Este ‘El-rei Nosso Senhor: Sebastião José’ é um romance biográfico que parte da personalidade do Marquês, um narcisista cuja ascensão ao poder começou no famosíssimo terramoto de 1755, a partir do qual controla o governo e o país.
Era claramente um homem muito inteligente, ao mesmo tempo atraente e repulsivo, fascinante mas cruel. Também aqui, foi o poder que fascinou Ana Cristina Silva. O Marquês de Pombal era uma pessoa encantadora, mas esse encanto escondia um enorme ressentimento por não ser completamente aceite dentro da nobreza. A palavra ‘fidalgote’, como era depreciativamente visto pelos ‘verdadeiros’ fidalgos, aparece várias vezes ao longo do livro, e é incrível o poder que uma única palavra pode ter na vida de um homem. A partir daqui, Sebastião José vai usar o seu poder cada vez maior para castigar com a maior crueldade os inimigos da sua ascensão. Para isto também usou a propaganda e manipulou os acontecimentos à sua volta.

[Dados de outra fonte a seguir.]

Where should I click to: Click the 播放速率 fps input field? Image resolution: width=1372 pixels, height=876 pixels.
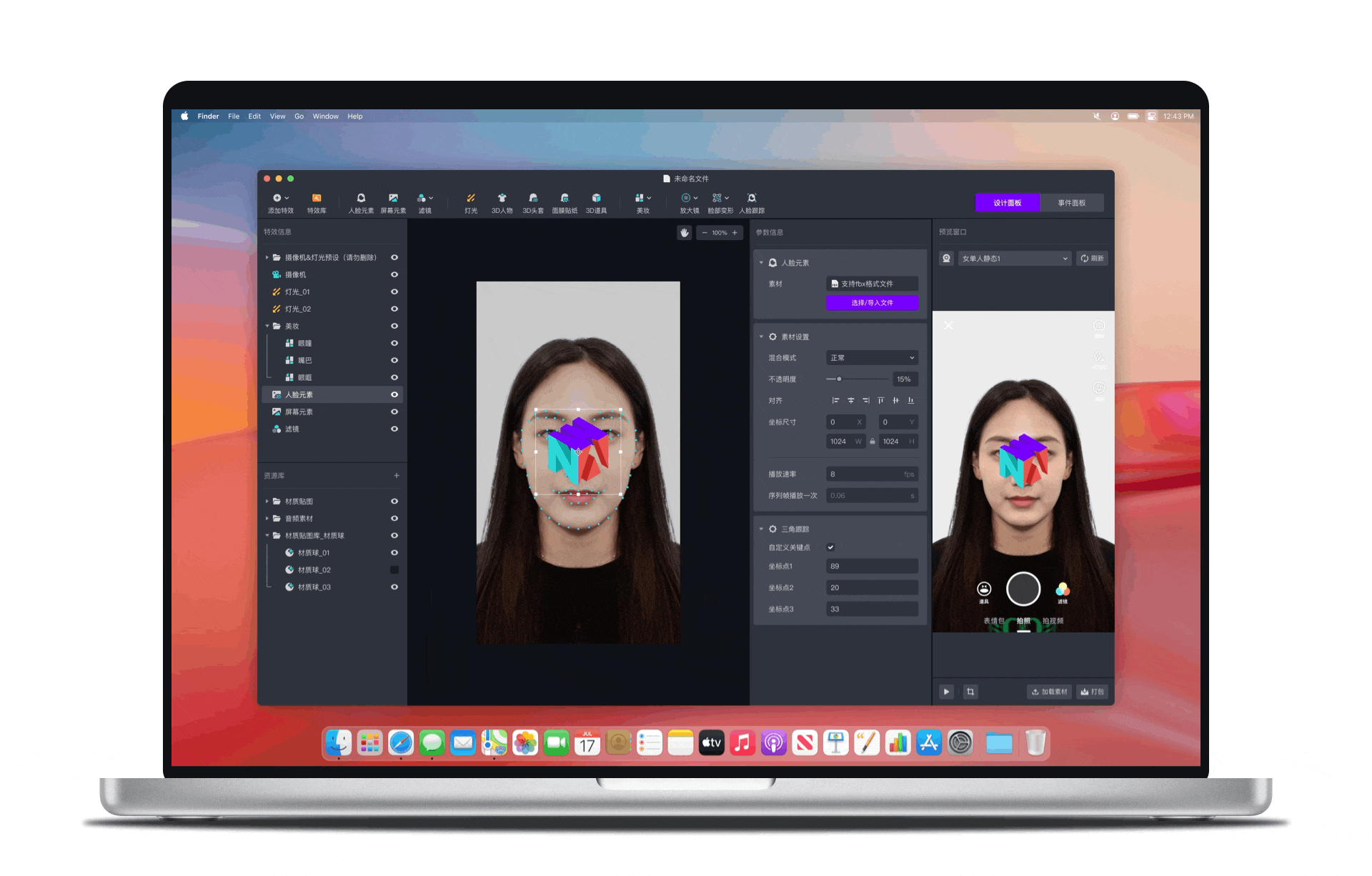coord(870,474)
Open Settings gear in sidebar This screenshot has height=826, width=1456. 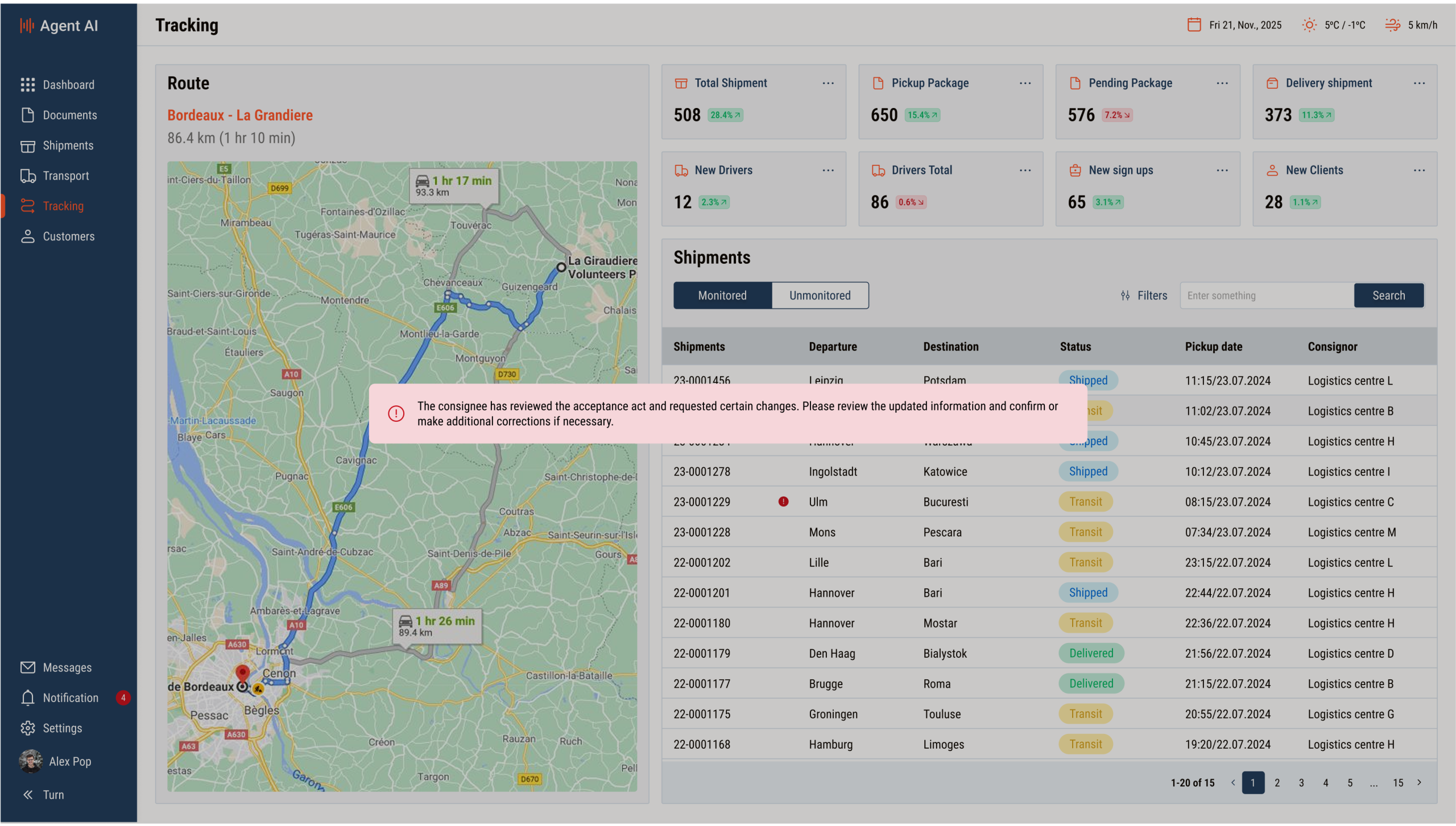27,728
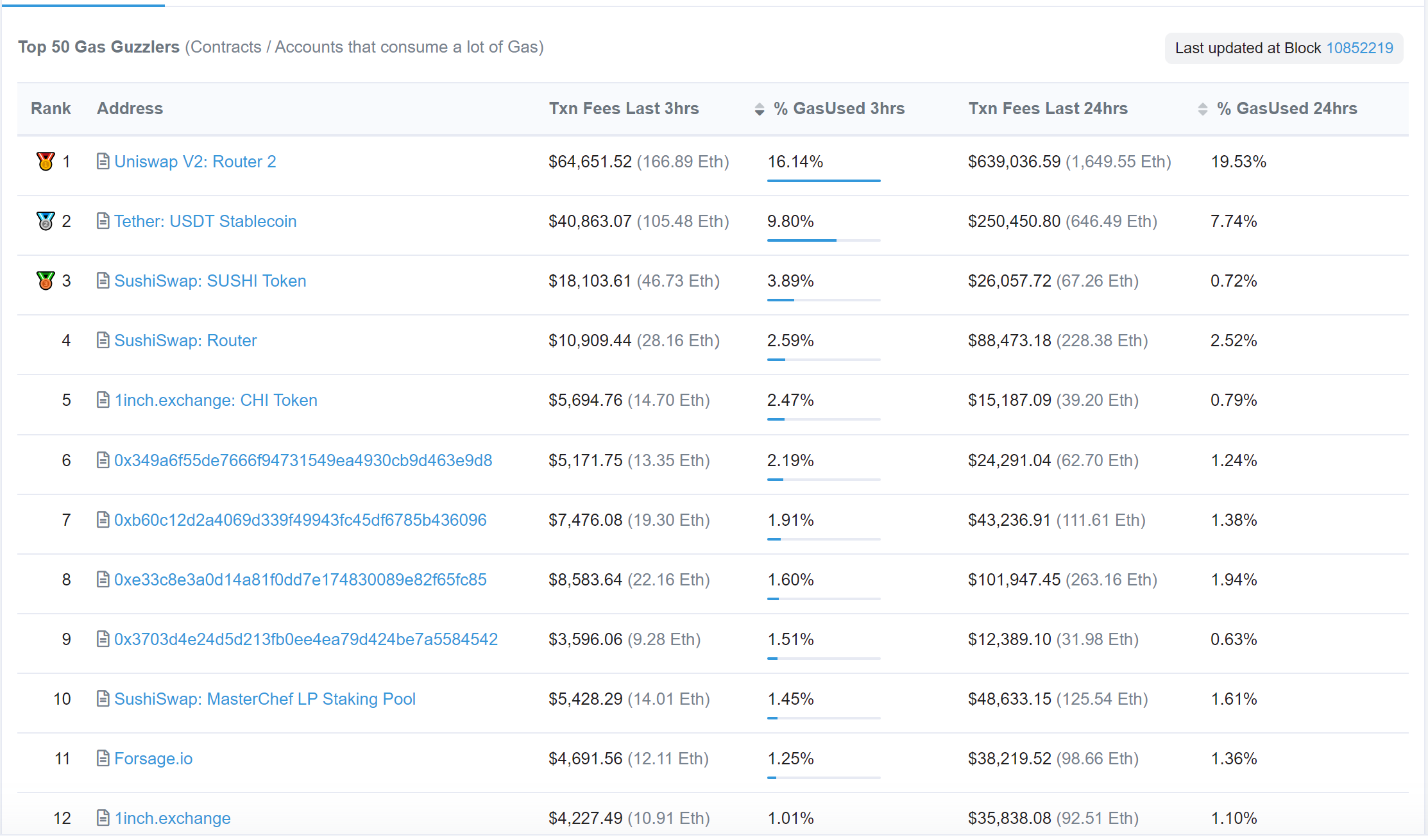Sort by % GasUsed 24hrs arrow icon
The width and height of the screenshot is (1428, 840).
1202,109
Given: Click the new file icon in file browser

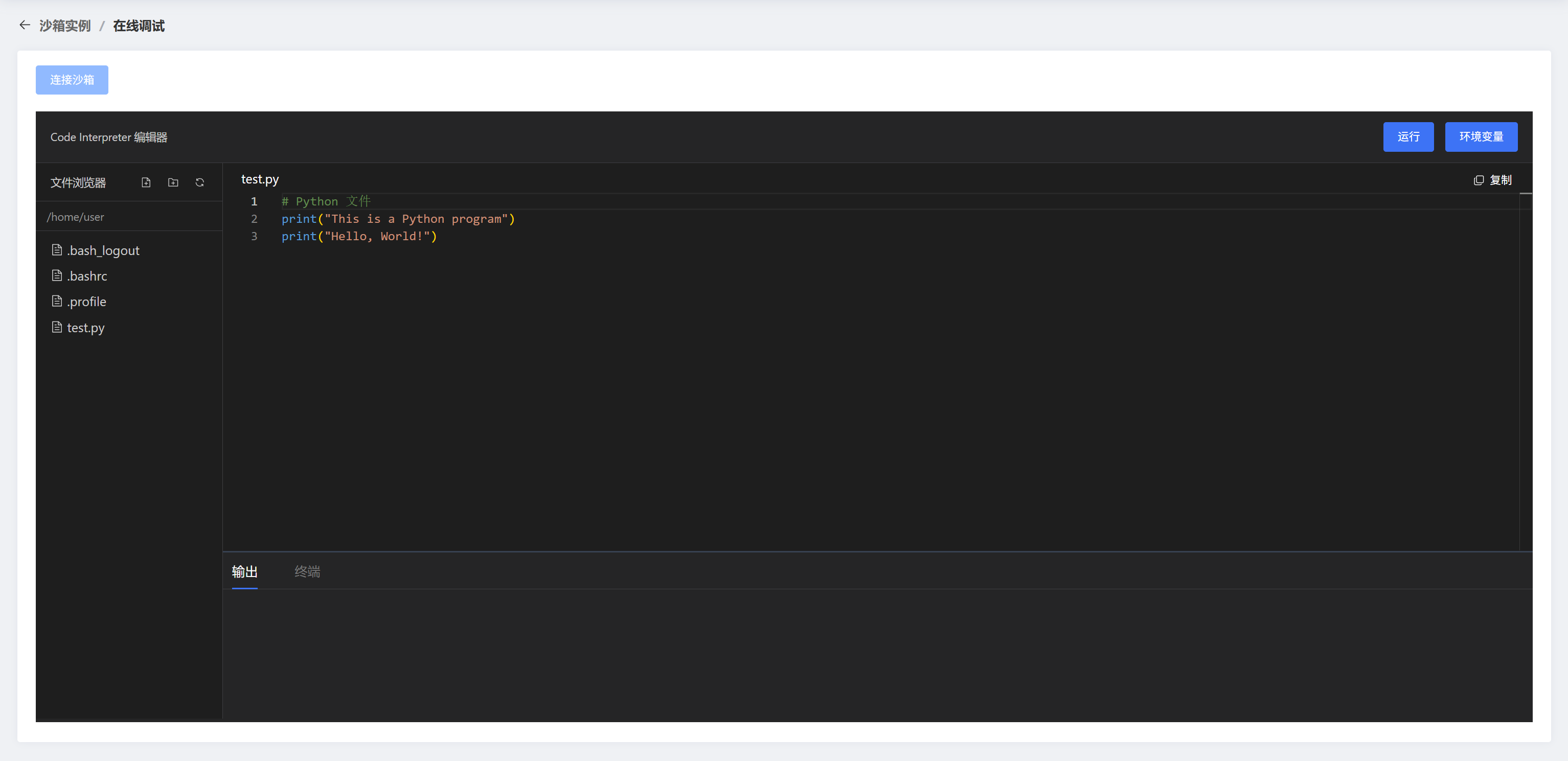Looking at the screenshot, I should (x=146, y=182).
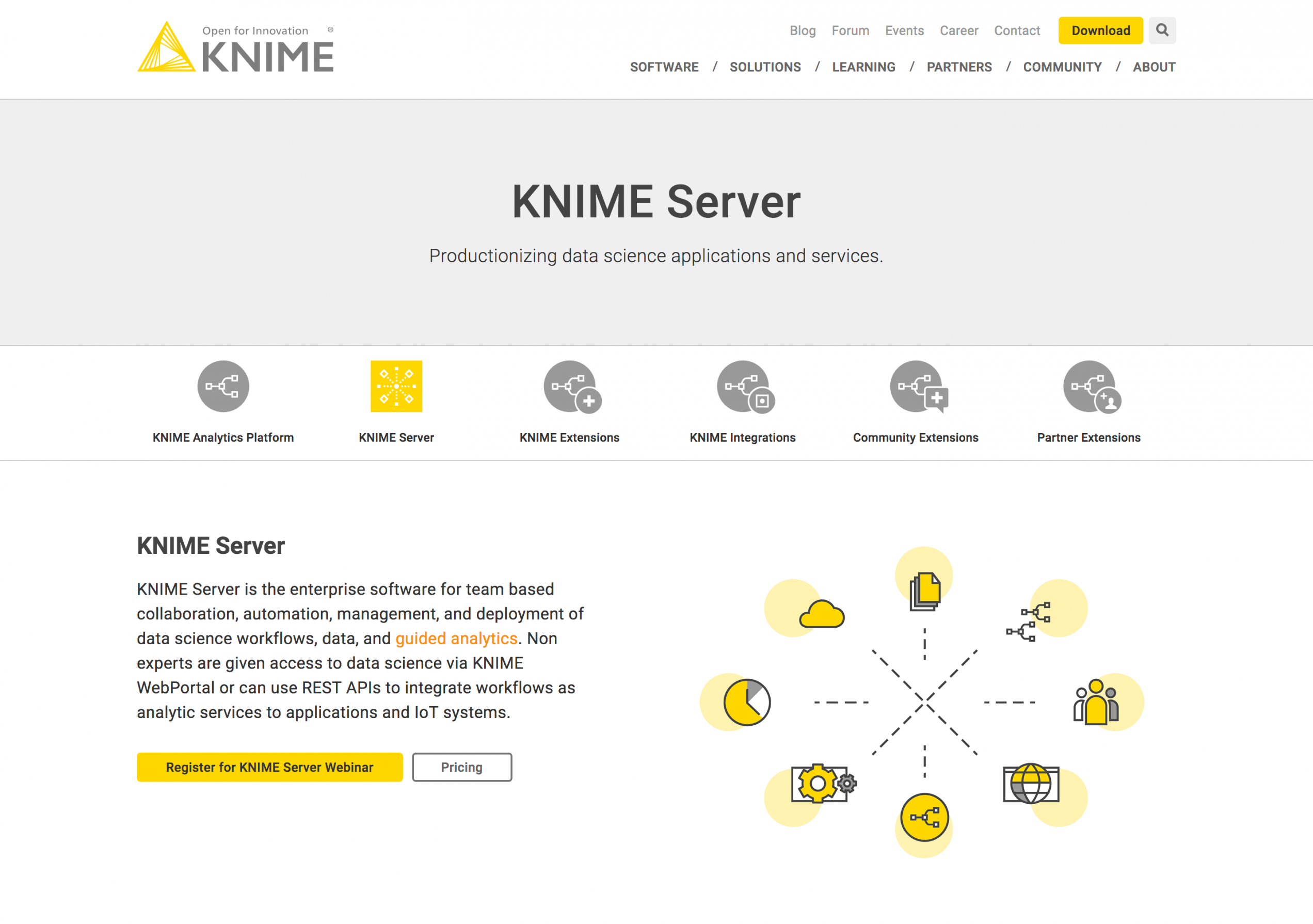Open the Community Extensions icon

pyautogui.click(x=917, y=387)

Tal como nas ‘Longas noites de Caxias’ (se ainda não leram, leiam que é muitíssimo interessante: um romance sobre duas mulheres em lados opostos durante a ditadura e um relato das ‘técnicas’ da PIDE para conseguirem confissões) não consegui ler a parte da tortura, confesso que aqui também tive de saltar as páginas em que se relata a tortura dos Távoras ou a morte do padre Malagrida. Nao tenho arcaboiço mental para ler aquilo.
Mas o livro é ainda mais interessante porque faz contrastar a imensa crueldade do Marquês com, por exemplo, a sua vida afetiva carinhosa e longa, a sua relação de paixão primeiro com Teresa, que rapta, depois com Eleonor Ernestina, a austríaca que esteve sempre ao seu lado e lhe deu numerosos filhos. Também é interessante que o leitor às tantas dá por si a simpatizar com o Marquês, para, umas páginas à frente, se confrontar com a sua manipulação, crueldade e falta de escrúpulos.
Claro que, como também é comum em Ana Cristina Silva, os romances podem passar-se numa época mais ou menos longínqua mas têm sempre qualquer coisa em comum com a nossa. Neste caso, a personalidade narcísica de Sebastião José lembra-nos por vezes uma outra ‘personagem’ bem conhecida: “A estrutura da narrativa foi directamente inspirada em Donald Trump” explica à ACTIVA Ana Cristina Silva. Ou seja, o livro está escrito na terceira pessoa – Sebastião José fez isto e aquilo – mas isso na verdade corresponde à primeira pessoa narcísica. “O Trump também fala nele próprio na terceira pessoa, como por exemplo ‘está a ser julgado por um juiz que não gosta de Trump’ e eu recriei este modo de falar. Além de que são ambos homens narcísicos.”
Portanto, em resumo, quando lemos sobre Sebastião José não estamos apenas a ler sobre aquele homem e as suas circunstâncias ou a aprender mais sobre a sociedade de D. José. Estamos também a perceber como se desenvolve e atua uma personalidade narcísica, como acontecem os jogos de poder e como uma pessoa encantadora, bom pai e bom marido pode coexistir com um homem capaz de tudo para destruir quem odiava.